(Entries for locating words and elements)
--- begin ---

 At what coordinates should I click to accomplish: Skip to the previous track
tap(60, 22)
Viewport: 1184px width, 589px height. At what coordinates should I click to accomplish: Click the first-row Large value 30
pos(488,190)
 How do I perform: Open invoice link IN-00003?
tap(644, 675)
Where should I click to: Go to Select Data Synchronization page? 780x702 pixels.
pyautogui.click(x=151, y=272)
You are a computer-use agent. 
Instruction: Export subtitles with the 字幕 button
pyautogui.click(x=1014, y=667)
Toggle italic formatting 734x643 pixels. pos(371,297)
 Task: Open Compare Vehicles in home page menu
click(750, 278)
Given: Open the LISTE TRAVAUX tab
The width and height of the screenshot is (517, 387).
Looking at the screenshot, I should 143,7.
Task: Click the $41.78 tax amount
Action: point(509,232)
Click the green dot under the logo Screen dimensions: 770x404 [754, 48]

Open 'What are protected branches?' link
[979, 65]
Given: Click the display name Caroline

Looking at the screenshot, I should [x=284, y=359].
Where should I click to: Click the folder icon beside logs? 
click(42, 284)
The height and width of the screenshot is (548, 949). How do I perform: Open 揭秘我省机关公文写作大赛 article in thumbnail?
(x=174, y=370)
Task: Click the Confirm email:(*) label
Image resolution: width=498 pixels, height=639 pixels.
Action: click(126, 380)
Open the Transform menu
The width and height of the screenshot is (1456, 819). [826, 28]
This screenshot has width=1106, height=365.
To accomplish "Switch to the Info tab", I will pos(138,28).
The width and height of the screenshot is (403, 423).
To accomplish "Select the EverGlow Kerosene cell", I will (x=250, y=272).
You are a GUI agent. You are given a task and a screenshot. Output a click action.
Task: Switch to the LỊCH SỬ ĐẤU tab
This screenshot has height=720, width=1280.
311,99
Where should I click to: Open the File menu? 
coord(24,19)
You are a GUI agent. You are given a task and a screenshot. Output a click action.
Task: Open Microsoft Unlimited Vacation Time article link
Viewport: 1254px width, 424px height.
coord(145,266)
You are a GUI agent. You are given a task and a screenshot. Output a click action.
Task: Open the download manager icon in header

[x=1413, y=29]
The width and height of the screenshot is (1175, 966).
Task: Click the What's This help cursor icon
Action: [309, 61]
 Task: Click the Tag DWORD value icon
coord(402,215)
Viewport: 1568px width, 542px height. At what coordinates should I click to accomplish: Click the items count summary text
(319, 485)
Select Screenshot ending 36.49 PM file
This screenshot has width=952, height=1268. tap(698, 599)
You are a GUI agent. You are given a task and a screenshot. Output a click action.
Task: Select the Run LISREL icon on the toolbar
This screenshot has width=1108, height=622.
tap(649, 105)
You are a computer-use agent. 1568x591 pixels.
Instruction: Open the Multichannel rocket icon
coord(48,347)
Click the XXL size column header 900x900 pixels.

--- end ---

**JOB**
Retype the data verbatim, beginning with the line that contains "This screenshot has width=1106, height=365." and continuing through the end of the data.

**OUTPUT FOR THIS TASK**
This screenshot has width=1106, height=365.
To accomplish "Switch to the Info tab", I will pos(138,28).
The width and height of the screenshot is (403, 423).
To accomplish "Select the EverGlow Kerosene cell", I will (x=250, y=272).
You are a GUI agent. You are given a task and a screenshot. Output a click action.
Task: Switch to the LỊCH SỬ ĐẤU tab
This screenshot has height=720, width=1280.
311,99
Where should I click to: Open the File menu? 
coord(24,19)
You are a GUI agent. You are given a task and a screenshot. Output a click action.
Task: Open Microsoft Unlimited Vacation Time article link
Viewport: 1254px width, 424px height.
coord(145,266)
You are a GUI agent. You are given a task and a screenshot. Output a click action.
Task: Open the download manager icon in header

[x=1413, y=29]
The width and height of the screenshot is (1175, 966).
Task: Click the What's This help cursor icon
Action: [309, 61]
 Task: Click the Tag DWORD value icon
coord(402,215)
Viewport: 1568px width, 542px height. At what coordinates should I click to accomplish: Click the items count summary text
(319, 485)
Select Screenshot ending 36.49 PM file
This screenshot has width=952, height=1268. tap(698, 599)
You are a GUI agent. You are given a task and a screenshot. Output a click action.
Task: Select the Run LISREL icon on the toolbar
This screenshot has width=1108, height=622.
tap(649, 105)
You are a computer-use agent. 1568x591 pixels.
Instruction: Open the Multichannel rocket icon
coord(48,347)
Click the XXL size column header 900x900 pixels.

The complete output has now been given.